Which lines of the records below contain the word "indicator"? Report each of them in full.

··· Source material ···

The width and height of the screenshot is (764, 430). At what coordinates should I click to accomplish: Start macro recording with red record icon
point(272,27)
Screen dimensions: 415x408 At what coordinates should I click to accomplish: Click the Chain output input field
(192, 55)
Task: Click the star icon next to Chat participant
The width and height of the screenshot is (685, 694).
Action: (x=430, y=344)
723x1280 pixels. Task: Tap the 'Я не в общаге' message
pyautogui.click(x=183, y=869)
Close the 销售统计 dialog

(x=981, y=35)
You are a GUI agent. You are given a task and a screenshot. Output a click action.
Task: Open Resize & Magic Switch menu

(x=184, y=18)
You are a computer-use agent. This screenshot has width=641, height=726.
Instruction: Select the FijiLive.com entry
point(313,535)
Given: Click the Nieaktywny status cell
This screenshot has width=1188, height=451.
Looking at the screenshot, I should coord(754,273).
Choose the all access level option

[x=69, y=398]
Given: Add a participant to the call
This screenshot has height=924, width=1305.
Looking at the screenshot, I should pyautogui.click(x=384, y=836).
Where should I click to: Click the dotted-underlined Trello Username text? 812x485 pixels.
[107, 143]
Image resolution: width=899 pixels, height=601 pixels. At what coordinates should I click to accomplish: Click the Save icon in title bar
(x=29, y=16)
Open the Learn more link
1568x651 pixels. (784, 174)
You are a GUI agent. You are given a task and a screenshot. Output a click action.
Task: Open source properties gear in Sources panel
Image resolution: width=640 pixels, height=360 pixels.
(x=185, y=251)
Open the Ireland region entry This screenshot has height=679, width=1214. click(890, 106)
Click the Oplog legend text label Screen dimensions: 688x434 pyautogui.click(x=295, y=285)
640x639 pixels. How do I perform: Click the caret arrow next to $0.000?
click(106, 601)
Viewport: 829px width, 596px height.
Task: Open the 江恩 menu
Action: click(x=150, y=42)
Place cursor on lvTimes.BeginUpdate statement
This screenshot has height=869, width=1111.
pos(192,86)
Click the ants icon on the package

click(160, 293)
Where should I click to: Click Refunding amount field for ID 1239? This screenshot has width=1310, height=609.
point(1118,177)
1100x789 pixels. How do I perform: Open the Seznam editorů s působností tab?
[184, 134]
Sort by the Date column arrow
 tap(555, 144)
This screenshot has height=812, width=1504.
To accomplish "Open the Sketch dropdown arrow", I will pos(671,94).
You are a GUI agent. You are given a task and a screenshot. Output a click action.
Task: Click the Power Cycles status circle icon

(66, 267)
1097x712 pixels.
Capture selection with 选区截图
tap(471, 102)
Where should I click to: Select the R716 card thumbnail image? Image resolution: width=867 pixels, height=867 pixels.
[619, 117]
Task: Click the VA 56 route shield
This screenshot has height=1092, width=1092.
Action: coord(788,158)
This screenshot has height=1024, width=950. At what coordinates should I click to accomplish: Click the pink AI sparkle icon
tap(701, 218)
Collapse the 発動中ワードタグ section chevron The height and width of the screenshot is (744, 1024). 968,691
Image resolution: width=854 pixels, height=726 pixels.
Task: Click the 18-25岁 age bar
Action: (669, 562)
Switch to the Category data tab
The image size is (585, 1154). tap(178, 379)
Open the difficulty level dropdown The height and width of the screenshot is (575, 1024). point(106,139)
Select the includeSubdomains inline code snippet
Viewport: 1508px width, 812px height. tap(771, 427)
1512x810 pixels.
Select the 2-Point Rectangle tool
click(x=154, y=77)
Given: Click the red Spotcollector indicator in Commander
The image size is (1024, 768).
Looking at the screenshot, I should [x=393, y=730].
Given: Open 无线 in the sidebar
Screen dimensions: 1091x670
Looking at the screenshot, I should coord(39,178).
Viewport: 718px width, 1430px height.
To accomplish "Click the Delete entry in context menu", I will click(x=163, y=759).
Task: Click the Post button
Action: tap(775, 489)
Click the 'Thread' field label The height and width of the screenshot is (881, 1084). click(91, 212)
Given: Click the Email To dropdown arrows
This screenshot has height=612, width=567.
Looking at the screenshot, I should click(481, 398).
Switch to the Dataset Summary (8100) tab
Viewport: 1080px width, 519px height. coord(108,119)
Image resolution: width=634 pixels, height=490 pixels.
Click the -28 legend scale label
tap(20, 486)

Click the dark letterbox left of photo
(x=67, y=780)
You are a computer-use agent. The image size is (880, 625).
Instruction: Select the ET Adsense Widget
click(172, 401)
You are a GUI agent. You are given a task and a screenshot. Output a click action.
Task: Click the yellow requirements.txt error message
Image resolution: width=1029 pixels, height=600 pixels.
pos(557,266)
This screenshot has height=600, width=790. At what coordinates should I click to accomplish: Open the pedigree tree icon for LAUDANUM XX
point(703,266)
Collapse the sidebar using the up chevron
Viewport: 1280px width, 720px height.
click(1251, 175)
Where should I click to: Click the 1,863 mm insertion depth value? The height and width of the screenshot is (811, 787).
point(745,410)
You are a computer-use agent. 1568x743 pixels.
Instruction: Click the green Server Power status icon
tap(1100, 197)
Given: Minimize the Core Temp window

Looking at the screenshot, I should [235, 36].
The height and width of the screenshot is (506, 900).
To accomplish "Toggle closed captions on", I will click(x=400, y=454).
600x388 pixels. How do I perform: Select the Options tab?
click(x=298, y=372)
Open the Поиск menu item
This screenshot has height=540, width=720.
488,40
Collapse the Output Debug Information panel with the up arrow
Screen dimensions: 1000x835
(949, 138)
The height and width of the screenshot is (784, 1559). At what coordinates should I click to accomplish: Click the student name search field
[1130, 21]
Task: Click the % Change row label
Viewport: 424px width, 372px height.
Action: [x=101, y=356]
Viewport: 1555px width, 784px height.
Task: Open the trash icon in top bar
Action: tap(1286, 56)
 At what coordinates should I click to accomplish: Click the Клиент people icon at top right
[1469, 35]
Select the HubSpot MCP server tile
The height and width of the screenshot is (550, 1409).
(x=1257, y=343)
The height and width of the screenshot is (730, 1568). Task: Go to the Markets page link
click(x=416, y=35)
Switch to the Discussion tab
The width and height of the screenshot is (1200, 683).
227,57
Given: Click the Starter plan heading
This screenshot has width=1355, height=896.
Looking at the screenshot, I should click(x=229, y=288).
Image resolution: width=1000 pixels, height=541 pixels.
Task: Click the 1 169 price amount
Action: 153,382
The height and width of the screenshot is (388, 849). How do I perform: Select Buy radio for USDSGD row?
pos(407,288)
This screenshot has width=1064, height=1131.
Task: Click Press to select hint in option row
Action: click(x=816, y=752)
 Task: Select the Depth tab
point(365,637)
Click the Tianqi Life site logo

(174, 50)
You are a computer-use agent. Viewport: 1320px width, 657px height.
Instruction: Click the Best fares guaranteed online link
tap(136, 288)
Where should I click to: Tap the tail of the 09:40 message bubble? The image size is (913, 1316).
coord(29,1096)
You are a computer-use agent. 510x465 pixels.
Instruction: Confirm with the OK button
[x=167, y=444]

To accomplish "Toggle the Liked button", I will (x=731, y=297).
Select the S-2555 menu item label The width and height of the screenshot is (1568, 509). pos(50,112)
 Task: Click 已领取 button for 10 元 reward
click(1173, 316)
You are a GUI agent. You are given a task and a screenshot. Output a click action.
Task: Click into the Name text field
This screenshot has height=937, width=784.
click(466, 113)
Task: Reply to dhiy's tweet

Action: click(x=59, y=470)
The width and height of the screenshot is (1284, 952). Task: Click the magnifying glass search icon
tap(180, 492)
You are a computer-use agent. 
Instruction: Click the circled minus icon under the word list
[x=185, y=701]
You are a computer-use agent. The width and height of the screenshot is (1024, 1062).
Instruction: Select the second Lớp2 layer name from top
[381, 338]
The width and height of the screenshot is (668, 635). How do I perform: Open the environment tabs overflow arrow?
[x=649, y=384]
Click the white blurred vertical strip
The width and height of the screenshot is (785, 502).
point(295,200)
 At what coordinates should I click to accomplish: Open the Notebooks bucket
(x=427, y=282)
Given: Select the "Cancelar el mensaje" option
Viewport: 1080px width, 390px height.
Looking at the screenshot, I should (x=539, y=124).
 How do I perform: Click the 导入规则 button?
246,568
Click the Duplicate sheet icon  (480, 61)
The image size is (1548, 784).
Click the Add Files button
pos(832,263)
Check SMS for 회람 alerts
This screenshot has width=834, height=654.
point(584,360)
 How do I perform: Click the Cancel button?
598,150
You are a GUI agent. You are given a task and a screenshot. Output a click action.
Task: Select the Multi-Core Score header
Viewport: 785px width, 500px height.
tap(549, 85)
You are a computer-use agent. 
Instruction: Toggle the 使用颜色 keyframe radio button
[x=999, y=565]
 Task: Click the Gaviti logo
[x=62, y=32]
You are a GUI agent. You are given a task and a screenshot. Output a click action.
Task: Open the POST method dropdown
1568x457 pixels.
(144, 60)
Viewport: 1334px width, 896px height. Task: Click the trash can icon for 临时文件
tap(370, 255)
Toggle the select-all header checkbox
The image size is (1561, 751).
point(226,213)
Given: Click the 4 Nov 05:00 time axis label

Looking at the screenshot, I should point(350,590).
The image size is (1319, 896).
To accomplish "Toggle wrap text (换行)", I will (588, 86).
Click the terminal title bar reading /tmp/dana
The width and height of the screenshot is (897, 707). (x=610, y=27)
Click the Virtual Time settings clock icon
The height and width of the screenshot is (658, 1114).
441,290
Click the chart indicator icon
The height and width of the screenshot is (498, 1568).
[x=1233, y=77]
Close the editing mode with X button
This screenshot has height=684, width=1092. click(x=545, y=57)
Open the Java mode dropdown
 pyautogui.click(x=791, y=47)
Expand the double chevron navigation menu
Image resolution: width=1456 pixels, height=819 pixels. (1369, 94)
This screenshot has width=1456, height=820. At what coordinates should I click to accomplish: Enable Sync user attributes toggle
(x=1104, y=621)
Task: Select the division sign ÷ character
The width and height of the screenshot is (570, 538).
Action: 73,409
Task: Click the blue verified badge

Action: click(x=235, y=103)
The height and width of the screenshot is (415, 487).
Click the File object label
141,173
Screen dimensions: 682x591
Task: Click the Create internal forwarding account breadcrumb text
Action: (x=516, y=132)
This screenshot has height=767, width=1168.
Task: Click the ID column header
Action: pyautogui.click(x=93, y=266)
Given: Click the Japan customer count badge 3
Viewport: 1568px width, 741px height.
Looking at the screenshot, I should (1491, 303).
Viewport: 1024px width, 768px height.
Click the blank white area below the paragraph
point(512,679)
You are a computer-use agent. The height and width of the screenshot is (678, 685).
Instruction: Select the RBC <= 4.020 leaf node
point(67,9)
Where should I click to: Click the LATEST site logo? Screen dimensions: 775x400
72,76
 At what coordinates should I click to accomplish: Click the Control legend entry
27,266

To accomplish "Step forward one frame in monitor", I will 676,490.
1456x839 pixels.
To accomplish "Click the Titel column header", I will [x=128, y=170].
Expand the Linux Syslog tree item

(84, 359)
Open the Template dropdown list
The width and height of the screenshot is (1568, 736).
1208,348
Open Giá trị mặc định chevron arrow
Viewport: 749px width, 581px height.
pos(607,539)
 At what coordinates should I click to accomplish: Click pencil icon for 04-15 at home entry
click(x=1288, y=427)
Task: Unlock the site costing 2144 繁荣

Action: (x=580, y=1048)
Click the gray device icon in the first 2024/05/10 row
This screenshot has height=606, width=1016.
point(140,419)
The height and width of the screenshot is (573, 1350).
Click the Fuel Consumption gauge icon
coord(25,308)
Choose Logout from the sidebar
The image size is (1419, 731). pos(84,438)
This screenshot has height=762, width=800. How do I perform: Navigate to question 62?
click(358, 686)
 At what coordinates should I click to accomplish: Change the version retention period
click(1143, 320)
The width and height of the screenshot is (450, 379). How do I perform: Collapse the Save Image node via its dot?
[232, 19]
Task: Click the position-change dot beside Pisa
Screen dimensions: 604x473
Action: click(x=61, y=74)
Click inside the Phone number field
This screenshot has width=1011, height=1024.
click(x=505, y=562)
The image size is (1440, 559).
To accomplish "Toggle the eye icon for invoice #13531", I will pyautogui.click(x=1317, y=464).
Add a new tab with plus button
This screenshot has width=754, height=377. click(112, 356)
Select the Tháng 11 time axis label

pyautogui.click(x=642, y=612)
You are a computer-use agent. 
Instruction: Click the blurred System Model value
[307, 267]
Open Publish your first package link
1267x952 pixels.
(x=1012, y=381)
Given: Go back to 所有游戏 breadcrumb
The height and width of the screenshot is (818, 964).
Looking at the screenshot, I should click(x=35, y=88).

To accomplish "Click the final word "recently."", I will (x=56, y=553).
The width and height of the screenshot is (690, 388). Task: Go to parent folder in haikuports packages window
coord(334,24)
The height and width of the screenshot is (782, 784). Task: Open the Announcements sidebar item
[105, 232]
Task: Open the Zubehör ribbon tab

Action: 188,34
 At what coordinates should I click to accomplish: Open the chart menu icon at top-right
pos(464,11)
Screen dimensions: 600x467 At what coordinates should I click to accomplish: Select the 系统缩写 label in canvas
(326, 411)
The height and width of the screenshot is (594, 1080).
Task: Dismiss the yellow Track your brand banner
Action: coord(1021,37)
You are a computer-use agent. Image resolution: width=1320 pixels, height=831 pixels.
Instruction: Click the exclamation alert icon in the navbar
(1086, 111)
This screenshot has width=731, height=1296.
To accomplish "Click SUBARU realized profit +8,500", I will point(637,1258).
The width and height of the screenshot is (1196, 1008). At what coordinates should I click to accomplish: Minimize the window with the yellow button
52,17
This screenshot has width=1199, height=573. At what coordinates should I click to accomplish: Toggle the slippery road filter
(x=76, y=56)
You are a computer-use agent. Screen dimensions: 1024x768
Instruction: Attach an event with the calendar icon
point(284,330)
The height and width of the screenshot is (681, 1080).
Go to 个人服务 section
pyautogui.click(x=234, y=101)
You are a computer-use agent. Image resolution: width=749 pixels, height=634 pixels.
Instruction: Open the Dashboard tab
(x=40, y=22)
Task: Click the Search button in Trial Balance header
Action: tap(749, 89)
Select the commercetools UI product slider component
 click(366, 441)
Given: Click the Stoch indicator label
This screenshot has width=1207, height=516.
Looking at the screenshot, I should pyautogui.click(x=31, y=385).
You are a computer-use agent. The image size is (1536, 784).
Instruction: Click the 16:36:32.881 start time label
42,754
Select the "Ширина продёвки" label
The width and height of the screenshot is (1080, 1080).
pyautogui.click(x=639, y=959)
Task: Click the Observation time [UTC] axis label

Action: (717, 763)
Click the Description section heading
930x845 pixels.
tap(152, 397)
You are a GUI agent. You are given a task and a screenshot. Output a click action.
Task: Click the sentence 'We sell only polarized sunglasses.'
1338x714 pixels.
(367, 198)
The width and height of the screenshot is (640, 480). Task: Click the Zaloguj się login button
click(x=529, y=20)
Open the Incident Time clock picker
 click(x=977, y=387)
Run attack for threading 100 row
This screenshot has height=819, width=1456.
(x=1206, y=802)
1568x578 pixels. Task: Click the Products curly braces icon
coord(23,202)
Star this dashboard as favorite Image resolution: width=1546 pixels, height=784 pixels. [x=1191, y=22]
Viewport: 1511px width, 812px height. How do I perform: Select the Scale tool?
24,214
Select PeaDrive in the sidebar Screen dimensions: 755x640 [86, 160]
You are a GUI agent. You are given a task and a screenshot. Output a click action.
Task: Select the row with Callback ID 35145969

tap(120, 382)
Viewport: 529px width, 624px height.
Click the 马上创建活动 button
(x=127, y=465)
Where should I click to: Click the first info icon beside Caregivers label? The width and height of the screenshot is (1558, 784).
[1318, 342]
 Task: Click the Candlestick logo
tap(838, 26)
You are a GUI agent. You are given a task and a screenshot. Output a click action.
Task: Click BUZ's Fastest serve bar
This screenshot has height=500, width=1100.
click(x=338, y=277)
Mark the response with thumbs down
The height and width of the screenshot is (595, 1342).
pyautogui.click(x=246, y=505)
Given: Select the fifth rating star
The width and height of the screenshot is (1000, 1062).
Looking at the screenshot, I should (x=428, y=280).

···

_Solution for this problem_
Given: Click the red Spotcollector indicator in Commander
Click the chart indicator icon
Given: Click the Stoch indicator label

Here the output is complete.